Yes, but then again, those without a gift for prophecy had called Apple's impeding DOOM several times a year since 2001.

3 comments

Yeah, and those people's wrongness was pretty well-established by Apple's ever-increasing sales, revenues, and establishing new market categories. All of which have ended.

I have, I think, a pretty nuanced view of Apple. It's looking increasingly like 2015 was the best year ever for Apple. 2016 was worse, and there's very little sign that 2017 will be better than 2016. That said, 2015 was the high water mark for a uniquely valuable company with a uniquely valuable product. There's a lot of value in Apple that doesn't require being literally the single most successful year in, like, the history of capitalism.

And I think that most of Apple's decline is due to secular, external forces -- basically, the maturation of the smartphone market -- not because Cook is fucking up. Probably any CEO Apple had would have had pretty similar results -- or worse ones.

But that said, all the people who are like, "What? No, there are no problems with Apple" are obviously wrong on the face of it. iPhone sales are falling. iPad sales fell off a cliff more than a year ago. The Apple Watch has not been successful enough for Apple to even tell us how many units were sold. This is not the picture of the company in 2007, 2010, 2012, 2014.

Yes. And this is where people that are Apple investors have to try and sort out which side are they on: those that think the doom answer is correct will sell (or short) the stock and those that are on what seems to be your side (yes, I might be wrong) will buy.
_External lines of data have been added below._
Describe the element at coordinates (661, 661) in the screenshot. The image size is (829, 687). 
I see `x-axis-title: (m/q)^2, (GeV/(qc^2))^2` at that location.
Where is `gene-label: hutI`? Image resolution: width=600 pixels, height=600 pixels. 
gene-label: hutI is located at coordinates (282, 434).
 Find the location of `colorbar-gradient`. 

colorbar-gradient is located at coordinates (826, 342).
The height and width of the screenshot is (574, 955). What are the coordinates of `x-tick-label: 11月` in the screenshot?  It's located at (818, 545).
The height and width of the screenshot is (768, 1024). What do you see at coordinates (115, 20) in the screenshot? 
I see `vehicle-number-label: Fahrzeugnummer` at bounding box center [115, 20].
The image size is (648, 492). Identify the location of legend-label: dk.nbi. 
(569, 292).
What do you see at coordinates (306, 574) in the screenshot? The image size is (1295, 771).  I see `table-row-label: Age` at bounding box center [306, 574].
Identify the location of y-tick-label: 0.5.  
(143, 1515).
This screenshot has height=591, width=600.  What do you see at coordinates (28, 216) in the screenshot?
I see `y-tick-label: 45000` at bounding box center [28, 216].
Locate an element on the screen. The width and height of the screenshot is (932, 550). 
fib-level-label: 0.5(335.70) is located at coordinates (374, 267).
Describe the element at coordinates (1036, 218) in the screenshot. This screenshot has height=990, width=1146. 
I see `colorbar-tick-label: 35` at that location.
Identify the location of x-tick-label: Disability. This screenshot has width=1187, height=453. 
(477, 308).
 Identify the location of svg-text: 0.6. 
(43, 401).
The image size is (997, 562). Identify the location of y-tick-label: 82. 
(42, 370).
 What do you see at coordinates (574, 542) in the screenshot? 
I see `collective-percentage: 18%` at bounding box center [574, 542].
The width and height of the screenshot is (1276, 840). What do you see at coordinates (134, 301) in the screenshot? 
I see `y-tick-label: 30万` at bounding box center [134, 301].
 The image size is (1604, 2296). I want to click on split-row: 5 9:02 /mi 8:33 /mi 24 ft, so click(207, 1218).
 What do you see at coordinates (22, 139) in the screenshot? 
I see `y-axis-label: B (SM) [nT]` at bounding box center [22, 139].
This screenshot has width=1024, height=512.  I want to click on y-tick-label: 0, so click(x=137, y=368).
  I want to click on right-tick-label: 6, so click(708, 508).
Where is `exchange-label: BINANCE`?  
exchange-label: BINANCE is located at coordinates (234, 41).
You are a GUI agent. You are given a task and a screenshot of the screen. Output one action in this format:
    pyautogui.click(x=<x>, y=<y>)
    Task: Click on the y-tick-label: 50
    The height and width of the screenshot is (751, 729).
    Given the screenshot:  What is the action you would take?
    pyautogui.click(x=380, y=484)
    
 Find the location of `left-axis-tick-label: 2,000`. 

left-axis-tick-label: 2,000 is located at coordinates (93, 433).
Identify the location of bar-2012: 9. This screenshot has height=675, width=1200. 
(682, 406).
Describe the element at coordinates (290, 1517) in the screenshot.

Over time, those that are right will profit (or at least not lose) and those that are wrong will (should) eat their misguided notions. Anyone else... simply is armchair quarterbacking and frankly, doesn't matter.

I am in the "doesn't matter" category... I'm less interested in Apple (I'm not an investor in Apple, in any sense of the word, nor even a customer) and more interested in how perceptions about a companies are formed and how companies in similar circumstances can have very different conclusions drawn about them. Emotional appeal, brand loyalties, etc. can have some interesting influences in this regard.

That doesn't mean they'll be wrong forever.
No, a broken clock is also right twice a day.